Task item: Give back the listing in full and exactly, leaving out the images.

Input data:
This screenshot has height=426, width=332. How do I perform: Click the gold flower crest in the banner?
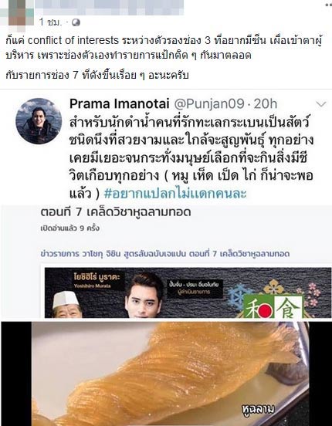click(274, 286)
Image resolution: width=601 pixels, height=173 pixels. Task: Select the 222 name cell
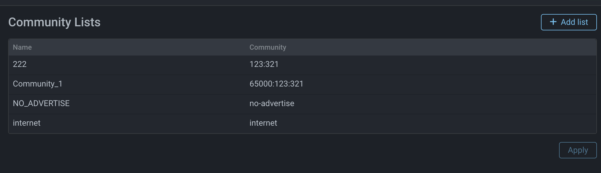point(20,64)
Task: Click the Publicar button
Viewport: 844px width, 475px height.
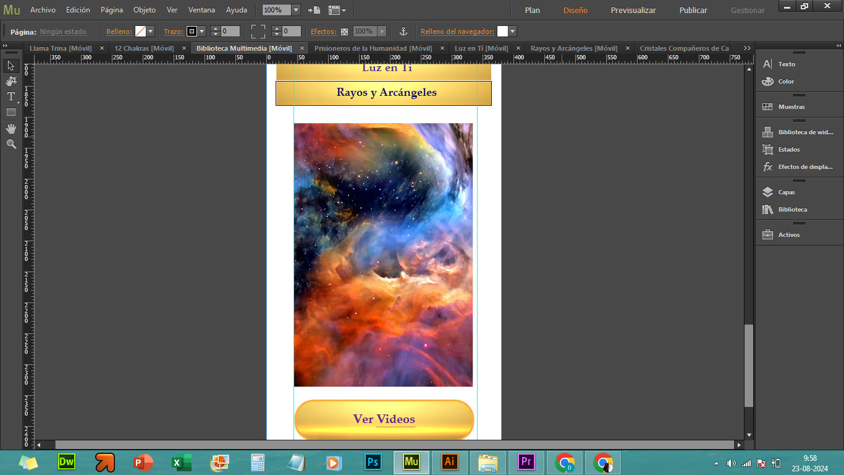Action: tap(693, 10)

Finished exercise:
This screenshot has height=426, width=332. How do I perform: Click the gold flower crest in the banner?
click(274, 286)
Image resolution: width=601 pixels, height=173 pixels. Task: Select the 222 name cell
point(20,64)
Task: Click the Publicar button
Viewport: 844px width, 475px height.
Action: tap(693, 10)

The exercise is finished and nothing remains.